There will be those that will insist that ISIS has nothing to do with Islam or religion in general — that ISIS is primarily a social and political phenomenon, bereft of ideology entirely, or simply using Islam as a superficial justification. Counterterrorism studies indicate that for very many people in the broader radical Islamist universe, non-ideological factors certainly play magnificently important roles. At the same time, it is also the case that for radical Islamists, an ideological component not only exists, but is crucial in understanding their world views. In some shape or form, for ISIS supporters, religion certainly plays a role. But what religion, precisely?

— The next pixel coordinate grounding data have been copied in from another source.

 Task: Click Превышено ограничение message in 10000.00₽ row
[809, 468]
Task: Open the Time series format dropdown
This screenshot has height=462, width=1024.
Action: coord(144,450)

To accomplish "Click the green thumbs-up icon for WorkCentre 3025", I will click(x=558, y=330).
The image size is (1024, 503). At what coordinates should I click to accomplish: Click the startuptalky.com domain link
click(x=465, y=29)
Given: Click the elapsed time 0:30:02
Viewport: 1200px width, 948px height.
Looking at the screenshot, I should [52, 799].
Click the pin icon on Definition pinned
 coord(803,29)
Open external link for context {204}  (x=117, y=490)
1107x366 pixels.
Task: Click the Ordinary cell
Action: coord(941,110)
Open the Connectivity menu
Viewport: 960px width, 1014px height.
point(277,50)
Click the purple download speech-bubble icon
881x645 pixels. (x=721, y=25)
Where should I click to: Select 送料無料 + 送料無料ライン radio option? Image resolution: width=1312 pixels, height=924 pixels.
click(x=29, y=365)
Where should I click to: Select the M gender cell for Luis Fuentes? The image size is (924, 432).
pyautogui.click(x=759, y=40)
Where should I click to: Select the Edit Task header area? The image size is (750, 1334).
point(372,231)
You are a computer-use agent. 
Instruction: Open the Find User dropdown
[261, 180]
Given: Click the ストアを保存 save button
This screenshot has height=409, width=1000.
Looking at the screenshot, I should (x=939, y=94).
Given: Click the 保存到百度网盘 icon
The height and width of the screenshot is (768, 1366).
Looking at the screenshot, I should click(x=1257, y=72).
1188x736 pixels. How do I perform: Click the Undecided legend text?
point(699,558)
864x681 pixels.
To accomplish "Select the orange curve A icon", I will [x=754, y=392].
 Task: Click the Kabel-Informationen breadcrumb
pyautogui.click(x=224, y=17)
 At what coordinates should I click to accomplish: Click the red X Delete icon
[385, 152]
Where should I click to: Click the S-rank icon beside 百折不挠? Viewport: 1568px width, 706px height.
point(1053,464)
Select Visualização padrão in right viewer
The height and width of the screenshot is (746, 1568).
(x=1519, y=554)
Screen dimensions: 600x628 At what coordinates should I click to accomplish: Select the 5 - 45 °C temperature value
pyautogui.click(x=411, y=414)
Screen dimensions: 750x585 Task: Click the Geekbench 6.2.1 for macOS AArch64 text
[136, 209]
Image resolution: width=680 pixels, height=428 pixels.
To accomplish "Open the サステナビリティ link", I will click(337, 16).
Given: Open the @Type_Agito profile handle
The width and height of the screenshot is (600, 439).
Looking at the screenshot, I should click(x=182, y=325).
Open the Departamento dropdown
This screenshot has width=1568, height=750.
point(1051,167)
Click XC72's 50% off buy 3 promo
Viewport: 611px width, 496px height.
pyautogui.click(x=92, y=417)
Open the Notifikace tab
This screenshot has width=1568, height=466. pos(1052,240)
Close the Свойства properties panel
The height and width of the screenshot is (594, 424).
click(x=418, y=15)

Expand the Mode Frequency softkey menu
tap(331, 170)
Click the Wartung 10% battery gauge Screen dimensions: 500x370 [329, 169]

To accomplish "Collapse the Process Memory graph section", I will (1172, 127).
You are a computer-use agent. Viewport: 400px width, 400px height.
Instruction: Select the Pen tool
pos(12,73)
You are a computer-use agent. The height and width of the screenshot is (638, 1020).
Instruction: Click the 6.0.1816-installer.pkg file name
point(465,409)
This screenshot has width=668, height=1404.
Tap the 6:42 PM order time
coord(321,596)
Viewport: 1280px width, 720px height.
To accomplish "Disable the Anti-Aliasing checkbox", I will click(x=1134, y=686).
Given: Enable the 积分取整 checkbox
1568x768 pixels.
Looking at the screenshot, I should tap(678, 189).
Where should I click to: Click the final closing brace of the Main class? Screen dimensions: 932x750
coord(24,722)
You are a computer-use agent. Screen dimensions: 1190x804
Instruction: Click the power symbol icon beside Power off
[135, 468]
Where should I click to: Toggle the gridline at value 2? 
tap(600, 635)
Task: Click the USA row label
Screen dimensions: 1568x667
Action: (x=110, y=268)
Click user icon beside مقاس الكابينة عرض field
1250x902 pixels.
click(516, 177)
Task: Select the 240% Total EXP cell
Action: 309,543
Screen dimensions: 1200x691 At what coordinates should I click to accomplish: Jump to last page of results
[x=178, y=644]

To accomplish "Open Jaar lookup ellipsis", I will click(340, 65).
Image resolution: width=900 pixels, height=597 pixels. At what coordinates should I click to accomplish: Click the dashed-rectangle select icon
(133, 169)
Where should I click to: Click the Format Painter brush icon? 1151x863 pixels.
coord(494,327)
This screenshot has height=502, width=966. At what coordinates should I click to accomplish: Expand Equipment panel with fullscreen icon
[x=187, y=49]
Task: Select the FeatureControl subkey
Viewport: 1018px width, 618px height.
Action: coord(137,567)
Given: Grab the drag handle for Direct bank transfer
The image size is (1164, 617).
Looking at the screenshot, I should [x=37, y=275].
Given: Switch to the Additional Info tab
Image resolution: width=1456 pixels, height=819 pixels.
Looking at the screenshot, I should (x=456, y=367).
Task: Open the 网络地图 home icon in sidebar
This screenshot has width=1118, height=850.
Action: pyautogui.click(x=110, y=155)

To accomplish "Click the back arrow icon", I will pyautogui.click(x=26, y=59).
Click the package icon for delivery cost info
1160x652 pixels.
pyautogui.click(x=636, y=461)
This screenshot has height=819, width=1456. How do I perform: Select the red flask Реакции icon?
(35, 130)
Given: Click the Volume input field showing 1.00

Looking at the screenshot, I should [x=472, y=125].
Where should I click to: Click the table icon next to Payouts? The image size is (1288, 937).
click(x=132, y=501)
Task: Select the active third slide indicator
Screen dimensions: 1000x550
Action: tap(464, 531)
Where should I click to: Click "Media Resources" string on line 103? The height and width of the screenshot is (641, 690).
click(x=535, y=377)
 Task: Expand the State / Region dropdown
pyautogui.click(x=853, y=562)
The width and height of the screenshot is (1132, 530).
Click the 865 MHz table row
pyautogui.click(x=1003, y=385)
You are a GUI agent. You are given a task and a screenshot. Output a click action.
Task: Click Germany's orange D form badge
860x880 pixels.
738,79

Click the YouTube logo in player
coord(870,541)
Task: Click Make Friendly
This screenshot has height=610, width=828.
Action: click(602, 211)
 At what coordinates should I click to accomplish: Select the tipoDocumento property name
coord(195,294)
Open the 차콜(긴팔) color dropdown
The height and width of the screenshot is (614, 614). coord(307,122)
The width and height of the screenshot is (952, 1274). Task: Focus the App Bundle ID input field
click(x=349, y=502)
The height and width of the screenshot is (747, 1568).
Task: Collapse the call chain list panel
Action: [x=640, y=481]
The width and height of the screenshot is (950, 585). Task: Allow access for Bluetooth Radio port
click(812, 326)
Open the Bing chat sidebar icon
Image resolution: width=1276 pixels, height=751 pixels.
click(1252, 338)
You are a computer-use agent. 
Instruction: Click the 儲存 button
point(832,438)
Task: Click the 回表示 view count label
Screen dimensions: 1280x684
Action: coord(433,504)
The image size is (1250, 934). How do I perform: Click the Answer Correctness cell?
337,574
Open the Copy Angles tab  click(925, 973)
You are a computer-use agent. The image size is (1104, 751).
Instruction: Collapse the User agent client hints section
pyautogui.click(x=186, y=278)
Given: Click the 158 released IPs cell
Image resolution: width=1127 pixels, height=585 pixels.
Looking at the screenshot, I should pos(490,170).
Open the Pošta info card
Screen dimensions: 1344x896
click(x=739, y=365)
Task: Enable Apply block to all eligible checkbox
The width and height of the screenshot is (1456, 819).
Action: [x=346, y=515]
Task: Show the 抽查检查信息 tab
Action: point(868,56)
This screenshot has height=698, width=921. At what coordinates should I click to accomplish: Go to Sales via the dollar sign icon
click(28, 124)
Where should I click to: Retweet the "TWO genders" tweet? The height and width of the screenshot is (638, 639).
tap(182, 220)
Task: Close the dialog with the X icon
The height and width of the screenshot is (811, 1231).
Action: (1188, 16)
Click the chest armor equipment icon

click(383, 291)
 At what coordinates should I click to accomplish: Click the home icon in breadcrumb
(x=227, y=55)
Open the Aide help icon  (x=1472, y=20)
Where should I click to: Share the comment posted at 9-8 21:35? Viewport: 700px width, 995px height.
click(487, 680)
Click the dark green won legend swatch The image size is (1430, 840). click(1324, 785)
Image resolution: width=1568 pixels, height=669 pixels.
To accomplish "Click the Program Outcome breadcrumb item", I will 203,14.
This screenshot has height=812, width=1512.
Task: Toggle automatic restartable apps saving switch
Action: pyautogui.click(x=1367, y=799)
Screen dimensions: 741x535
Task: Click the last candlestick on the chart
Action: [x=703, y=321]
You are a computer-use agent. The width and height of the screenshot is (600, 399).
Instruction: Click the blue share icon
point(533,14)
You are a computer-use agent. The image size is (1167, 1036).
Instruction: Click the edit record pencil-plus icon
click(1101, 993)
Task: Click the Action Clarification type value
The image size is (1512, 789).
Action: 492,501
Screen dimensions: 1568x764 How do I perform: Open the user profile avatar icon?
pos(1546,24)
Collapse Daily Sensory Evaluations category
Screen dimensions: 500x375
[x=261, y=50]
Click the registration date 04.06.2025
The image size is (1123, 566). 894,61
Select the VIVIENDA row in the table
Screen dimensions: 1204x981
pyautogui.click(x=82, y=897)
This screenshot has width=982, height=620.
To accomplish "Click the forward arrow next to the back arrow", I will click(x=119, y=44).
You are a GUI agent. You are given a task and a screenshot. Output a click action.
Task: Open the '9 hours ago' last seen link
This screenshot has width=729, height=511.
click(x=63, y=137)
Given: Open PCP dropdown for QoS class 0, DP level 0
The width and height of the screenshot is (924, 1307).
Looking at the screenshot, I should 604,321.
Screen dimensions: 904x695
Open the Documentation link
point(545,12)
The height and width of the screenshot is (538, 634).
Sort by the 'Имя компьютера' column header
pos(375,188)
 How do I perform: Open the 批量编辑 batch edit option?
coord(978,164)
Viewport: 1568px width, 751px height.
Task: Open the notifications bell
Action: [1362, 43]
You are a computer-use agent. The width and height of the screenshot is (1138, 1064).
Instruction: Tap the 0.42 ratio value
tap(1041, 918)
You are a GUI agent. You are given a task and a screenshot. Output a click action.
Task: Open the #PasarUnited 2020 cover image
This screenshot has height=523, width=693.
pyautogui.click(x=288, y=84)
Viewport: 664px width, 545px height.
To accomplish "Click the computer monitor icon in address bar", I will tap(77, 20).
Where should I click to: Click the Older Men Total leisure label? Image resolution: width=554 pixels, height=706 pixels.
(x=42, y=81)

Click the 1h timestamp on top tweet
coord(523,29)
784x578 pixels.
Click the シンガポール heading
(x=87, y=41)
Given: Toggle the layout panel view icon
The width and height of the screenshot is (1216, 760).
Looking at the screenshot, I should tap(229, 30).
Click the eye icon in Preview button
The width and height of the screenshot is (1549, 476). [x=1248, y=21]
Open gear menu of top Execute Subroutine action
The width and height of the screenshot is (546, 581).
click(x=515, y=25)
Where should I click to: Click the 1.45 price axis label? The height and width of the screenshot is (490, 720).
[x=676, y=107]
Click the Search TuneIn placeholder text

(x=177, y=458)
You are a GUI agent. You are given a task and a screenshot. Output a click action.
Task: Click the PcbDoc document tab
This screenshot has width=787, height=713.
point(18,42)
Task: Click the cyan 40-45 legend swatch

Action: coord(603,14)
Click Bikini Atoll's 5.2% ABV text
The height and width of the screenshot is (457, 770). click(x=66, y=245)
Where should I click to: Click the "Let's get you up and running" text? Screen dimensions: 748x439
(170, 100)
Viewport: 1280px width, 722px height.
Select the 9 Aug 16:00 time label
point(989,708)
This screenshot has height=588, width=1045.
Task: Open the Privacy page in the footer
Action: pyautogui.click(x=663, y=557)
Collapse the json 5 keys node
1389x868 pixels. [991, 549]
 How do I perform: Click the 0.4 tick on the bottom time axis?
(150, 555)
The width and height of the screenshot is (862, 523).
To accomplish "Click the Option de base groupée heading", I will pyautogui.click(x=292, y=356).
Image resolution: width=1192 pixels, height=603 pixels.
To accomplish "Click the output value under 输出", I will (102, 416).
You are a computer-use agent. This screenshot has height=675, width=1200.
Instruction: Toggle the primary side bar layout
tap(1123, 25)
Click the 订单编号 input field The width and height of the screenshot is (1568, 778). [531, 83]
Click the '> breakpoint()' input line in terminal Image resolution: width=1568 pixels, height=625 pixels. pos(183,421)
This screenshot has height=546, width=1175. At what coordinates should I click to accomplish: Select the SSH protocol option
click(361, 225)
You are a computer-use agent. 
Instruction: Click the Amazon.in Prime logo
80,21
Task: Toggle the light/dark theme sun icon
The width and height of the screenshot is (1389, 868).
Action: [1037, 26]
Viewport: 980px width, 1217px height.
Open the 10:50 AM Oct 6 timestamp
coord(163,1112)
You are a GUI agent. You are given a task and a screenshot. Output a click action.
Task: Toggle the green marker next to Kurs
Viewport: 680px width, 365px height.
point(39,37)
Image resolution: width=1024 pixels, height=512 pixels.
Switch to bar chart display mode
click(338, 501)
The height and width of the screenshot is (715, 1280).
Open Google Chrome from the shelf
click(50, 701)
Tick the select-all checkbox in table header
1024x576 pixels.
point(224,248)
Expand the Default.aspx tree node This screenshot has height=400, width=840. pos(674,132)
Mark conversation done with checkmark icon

The easy answer is to say “Islam” – but it is also a rather lazy answer. There are around 1.5 billion Muslims around the world. The vast, overwhelming majority of them, needless to say, are not members of ISIS — and, in fact, Muslims actually make up the majority of ISIS’s victims, its most active enemies on the battlefield, and its most prominent detractors.
Surely ISIS would have far more recruits than a tiny minority of Muslims worldwide if “Islam” were the crucial factor. Moreover, if the Islamic credentials of ISIS were so widely considered as valid, even if most chose not to actually follow them, surely there would be a large numbers of Muslim jurists and theologians that would vouch for as much. In reality, the vast majority declares in no uncertain terms that, indeed, those credentials are void and invalid — a long, condemnatory open letter last year to the head of ISIS included more than a hundred well known religious authorities.
When assessing the role of religion in ISIS, there is also another option, which some posit: Islam lacks an ecclesiastical, hierarchical authority structure. There is no equivalent to a papal authority, such as in Catholicism, to define religious authority — so, essentially, everyone is entitled to define religion as they see fit within the Islamic faith. Essentializing “Islam” as “good” or “bad” thus misses the point; there is no way to essentialize Islam. ISIS is as “Islamic” as its detractors — the only difference is popularity (which heavily favors the latter).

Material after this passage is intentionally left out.